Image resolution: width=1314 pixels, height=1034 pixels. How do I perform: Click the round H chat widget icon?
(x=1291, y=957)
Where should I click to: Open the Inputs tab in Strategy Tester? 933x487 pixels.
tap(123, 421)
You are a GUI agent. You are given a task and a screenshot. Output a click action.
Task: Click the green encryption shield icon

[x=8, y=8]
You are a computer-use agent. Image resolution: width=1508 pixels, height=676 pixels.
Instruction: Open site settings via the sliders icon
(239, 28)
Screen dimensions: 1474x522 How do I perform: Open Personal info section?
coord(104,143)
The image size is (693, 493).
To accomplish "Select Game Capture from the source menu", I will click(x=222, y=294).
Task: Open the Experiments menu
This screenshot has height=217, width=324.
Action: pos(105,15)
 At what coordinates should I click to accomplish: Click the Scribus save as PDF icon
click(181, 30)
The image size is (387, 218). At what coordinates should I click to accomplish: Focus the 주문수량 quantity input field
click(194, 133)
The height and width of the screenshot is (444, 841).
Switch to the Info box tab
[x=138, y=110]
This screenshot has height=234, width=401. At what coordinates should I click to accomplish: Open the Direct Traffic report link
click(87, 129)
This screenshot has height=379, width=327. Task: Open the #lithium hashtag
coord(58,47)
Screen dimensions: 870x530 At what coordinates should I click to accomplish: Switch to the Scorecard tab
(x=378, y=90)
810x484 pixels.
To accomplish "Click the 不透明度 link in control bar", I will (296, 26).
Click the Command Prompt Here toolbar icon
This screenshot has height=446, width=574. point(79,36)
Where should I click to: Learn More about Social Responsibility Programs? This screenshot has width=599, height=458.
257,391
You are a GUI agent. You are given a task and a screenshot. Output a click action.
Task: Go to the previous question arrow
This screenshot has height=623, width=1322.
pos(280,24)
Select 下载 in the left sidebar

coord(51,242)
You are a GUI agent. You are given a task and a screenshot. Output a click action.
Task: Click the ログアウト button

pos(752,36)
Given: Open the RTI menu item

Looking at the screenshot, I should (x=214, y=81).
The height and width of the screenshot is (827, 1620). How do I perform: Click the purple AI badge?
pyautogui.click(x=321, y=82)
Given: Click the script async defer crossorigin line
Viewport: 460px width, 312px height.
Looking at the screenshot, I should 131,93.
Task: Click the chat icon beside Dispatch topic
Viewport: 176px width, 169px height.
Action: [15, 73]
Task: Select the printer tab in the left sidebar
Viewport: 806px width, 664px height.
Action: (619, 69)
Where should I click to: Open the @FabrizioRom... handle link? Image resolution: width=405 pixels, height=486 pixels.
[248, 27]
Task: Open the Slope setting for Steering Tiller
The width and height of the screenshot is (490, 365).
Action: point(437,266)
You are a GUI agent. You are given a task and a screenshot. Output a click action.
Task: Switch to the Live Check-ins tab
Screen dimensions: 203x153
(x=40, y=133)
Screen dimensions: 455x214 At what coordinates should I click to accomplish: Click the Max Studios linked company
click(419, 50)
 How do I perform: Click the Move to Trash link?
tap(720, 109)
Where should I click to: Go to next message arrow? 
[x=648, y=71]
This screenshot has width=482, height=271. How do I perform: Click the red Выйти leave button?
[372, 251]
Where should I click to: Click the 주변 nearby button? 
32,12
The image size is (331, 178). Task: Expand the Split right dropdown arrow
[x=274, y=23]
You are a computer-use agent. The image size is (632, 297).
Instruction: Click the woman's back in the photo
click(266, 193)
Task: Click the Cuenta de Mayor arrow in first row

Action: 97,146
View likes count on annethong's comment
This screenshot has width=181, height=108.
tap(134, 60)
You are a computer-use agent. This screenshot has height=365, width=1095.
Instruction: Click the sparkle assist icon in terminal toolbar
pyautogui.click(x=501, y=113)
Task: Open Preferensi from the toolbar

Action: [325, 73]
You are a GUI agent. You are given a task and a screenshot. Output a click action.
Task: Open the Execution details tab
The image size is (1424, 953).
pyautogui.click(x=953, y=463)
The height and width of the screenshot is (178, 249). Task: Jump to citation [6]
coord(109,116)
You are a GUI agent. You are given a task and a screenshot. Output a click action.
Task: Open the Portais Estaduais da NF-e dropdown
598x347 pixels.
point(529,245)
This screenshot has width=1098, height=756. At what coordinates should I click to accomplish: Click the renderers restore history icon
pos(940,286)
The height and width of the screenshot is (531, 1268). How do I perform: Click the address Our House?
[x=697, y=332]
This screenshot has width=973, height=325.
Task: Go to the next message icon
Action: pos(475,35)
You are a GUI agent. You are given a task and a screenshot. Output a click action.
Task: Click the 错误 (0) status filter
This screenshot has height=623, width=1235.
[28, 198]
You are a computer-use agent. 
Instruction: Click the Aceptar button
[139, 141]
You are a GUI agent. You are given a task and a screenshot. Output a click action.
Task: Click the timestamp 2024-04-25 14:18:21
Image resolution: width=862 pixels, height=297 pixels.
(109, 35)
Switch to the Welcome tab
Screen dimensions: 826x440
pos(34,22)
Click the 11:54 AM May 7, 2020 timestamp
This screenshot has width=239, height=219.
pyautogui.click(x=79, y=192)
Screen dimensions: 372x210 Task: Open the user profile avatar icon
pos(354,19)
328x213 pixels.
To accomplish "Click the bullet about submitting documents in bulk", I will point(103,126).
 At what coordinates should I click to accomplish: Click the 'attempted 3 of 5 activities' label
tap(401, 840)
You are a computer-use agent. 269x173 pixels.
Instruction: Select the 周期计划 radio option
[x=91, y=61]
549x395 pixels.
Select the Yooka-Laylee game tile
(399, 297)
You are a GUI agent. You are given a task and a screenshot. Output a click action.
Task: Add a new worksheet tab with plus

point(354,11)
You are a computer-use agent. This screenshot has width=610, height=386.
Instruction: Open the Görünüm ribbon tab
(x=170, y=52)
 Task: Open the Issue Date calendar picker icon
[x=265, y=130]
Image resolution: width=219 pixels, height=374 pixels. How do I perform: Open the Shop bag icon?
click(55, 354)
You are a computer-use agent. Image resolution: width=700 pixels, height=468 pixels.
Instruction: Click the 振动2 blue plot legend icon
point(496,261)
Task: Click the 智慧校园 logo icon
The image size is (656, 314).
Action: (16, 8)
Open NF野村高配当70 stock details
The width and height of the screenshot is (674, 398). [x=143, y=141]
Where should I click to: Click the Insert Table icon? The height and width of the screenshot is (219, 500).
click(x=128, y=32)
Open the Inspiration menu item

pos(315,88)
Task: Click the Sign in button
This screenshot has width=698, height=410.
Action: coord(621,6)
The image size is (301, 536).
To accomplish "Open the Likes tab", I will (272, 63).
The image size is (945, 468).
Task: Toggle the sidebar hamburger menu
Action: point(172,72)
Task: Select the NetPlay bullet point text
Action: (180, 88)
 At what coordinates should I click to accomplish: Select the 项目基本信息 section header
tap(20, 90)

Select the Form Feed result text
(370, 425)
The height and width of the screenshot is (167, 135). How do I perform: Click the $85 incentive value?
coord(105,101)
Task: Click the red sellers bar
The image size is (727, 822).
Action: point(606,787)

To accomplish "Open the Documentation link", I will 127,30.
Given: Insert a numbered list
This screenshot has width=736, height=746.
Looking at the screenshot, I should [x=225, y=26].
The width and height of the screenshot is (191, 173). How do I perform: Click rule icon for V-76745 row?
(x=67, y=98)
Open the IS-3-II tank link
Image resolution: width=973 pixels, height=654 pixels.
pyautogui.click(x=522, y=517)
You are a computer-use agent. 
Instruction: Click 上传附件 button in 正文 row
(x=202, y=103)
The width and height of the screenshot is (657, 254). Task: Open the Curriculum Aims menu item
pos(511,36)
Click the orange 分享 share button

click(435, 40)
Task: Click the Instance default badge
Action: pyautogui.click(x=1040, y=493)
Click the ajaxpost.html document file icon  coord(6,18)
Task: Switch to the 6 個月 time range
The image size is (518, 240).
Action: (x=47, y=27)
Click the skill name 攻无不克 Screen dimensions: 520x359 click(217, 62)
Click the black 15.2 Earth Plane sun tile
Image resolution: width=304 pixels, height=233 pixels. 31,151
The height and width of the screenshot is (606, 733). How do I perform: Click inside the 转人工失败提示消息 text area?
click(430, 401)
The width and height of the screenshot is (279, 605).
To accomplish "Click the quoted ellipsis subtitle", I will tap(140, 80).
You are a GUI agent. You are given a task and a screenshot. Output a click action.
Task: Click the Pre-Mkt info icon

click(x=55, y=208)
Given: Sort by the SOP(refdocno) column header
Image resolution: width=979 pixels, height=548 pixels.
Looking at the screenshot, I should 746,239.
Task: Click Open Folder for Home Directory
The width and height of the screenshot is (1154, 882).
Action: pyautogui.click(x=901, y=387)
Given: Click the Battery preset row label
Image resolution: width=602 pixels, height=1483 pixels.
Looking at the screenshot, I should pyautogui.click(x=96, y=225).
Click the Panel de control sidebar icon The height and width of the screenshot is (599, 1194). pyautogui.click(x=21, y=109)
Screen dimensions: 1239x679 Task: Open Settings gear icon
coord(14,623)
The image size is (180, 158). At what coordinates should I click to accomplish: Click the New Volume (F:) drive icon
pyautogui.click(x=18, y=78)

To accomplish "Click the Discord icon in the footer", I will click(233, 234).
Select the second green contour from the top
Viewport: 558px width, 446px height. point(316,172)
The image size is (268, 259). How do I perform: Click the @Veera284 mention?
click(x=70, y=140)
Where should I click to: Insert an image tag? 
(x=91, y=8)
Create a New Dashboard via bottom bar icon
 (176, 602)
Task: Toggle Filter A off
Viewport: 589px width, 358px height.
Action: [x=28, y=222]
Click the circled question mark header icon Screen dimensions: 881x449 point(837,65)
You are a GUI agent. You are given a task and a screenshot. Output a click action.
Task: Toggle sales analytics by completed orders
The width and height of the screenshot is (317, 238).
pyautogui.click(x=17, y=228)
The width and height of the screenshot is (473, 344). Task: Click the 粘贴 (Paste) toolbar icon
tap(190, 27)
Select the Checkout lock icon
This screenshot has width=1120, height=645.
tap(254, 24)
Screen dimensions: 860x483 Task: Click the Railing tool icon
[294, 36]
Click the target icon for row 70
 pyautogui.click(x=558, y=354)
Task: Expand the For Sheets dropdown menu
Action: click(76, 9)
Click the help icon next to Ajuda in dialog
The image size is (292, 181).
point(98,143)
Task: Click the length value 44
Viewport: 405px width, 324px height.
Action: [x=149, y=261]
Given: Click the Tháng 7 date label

== The problem ==
Scan the data above and copy every line with "question" in it.

== Solution to the problem ==
Task: Go to the previous question arrow
Click the circled question mark header icon Screen dimensions: 881x449 point(837,65)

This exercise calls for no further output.